Review Successes & Failures

Now the active season is over, take time to review this season while things are still fresh in your mind and plan for any future changes. If your apiary layout doesn’t work, you could adjust and move your hives during a cold spell in winter, as after a long confinement, the bees will reorientate when leaving the hive again. Many beekeepers have again reported queen problems this season which concurs with international research. Looking back through your records will help you decide how each colony is doing and whether you need to plan different IPM methods or requeen next season. Consider requeening consider if:

  • your queens will be more than 2 years old
  • in order to improve bad temper
  • colonies that are prone to swarming
  • failing to build up.

You could have a go at queen rearing in order to restock but if you need to buy in new queens, find a reputable breeder and ask to be put on their list now, for a locally bred queen, so you can requeen in late spring before colonies build up too much.
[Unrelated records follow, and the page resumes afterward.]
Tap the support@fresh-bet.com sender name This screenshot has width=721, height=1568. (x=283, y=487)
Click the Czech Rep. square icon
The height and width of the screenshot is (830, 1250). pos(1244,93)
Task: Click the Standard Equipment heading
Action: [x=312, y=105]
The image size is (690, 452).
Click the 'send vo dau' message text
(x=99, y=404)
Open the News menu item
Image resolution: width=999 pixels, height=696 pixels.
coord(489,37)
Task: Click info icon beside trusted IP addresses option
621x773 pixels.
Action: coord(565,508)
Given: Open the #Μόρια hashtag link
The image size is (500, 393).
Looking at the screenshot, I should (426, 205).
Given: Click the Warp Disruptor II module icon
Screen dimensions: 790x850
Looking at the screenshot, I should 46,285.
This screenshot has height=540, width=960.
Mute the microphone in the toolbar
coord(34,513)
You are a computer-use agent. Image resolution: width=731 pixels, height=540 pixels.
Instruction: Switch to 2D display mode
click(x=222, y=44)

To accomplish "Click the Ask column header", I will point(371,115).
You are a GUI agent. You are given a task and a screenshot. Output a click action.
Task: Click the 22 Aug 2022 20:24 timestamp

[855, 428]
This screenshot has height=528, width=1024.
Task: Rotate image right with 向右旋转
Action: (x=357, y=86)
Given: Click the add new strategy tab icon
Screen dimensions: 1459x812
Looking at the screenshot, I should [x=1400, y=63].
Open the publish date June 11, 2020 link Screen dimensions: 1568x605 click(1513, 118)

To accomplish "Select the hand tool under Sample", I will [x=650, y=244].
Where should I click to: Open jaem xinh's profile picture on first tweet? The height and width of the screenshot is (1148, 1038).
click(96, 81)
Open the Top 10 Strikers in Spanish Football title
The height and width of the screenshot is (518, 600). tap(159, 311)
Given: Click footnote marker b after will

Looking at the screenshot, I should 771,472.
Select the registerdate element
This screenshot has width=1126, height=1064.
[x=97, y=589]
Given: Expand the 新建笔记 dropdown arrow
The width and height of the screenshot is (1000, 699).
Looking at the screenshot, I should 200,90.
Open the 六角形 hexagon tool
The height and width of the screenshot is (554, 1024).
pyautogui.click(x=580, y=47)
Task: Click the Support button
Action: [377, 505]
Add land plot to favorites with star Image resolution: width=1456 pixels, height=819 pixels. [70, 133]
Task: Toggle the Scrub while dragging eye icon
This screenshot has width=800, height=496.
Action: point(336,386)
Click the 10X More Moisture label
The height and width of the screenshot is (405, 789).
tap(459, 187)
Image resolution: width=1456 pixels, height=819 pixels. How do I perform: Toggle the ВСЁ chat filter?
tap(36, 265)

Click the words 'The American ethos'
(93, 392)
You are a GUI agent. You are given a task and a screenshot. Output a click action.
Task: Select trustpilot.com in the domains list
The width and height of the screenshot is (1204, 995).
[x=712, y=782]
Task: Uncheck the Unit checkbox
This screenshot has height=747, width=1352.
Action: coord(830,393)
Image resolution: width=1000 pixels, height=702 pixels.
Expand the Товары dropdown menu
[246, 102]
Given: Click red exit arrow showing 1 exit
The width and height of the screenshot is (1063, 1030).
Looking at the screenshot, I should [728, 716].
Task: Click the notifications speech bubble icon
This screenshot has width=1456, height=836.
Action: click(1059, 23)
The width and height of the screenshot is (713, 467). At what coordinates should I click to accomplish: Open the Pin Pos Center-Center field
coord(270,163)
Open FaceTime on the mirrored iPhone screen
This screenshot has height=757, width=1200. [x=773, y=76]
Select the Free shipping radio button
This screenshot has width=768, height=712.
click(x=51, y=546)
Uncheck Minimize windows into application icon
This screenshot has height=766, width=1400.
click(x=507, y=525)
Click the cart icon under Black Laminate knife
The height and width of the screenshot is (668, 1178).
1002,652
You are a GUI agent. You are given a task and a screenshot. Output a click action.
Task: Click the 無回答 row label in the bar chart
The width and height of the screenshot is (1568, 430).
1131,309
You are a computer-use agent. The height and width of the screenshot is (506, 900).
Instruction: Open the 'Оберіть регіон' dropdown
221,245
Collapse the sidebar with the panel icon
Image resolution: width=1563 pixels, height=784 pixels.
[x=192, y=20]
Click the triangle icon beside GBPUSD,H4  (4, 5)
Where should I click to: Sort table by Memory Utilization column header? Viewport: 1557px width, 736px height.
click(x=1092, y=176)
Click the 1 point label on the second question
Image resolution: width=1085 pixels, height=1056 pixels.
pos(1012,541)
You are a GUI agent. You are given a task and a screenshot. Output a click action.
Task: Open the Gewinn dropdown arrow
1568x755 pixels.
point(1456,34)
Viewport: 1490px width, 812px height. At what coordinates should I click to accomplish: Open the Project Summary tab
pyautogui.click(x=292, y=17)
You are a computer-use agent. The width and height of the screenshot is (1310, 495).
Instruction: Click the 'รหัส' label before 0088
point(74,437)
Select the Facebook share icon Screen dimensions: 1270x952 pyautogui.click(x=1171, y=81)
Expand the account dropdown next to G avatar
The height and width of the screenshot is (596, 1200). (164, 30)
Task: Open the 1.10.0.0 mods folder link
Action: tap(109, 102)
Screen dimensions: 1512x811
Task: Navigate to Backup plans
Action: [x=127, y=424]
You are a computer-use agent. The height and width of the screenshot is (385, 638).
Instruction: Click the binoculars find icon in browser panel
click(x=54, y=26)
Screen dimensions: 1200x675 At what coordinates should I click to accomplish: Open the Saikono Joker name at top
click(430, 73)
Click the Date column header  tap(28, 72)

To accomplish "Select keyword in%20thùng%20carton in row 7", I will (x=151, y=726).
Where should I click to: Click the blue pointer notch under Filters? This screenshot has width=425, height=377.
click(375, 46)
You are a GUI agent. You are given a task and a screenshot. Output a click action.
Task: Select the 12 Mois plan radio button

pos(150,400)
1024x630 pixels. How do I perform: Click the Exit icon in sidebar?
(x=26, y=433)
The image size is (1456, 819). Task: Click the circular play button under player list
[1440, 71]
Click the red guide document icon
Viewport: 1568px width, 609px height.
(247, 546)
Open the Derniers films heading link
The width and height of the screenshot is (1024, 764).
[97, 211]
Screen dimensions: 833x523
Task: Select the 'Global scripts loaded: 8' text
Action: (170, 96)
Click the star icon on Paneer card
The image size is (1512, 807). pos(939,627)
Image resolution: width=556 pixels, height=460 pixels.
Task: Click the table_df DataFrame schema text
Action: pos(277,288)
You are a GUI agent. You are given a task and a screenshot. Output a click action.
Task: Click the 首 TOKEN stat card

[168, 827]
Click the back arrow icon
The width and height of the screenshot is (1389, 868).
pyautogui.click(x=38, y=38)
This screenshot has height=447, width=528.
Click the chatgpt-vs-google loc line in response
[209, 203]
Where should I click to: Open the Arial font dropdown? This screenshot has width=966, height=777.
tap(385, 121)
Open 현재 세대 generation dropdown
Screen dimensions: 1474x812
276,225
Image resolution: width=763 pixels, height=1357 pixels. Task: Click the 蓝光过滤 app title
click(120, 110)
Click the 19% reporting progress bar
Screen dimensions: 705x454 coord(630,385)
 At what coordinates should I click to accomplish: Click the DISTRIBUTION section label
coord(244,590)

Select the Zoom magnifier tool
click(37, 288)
Now is also the time to consider whether you have enough equipment for all eventualities. It is a good idea to make a list of new equipment that will be needed, to take advantage of the sales or to put on your Christmas list, so you are well prepared if spring arrives early.

Reflect and Record

Does your method of hive record keeping work for you or does it need changing? It may need just a few tweaks to make the record useful rather than a chore. When you first start beekeeping, you may need lots of detail to act as prompts. This can later be reduced to enable only essential information, recorded speedily but enough to enable forward planning and actions for future visits, so you avoid opening hives unnecessarily. Furthermore, remember it is a legal requirement to keep records of any medication you administer to your bees and retain it for 5 years. However, not everyone realises that Medicine Administration Records should not only list the normal product details of its use but also note when and where the bee medicine was purchased plus its batch number, as well as how any out of date medication is disposed of. A blank record can be downloaded from the BBKA website.

Honey for Sale

Another legal consideration if you sell honey, is that each jar should be fully traceable back to you and the hives it came from. For this, honey jar labels have legal requirements and must show specific details and in case the Local Authority or Bee Inspector comes calling, it is also advisable to keep Hive Extraction Records.

If you are able to extract from each hive individually, you will know how productive each hive is and also be able to apply a separate lot number so that if there is a problem it can be traced to the exact hive. However, if this is not practical, try to keep honey from different apiaries separate. Whether you keep your records by hand or electronically, they should be a useful tool to help you plan, get organised, be reflective and increasingly more successful in your beekeeping. This month’s BeeCraft has some excellent articles to help you, I have learned a lot from reading ‘The Fat Body in the Honey bee’.

Check List for November:

  • Hives sound, weatherproof, protected against intruders
  • Check stands & strap hives
  • Water source in a nearby sunny position
  • Heft hives regularly to ensure sufficient stores
  • Emergency feed fondant if needed
  • Monitor varroa drop & plan treatment
  • Remove & clean hornet traps
  • Finish sterilising equipment & store securely
  • Carryout apiary maintenance
  • Check hive records to plan for next season
  • List equipment or repairs needed.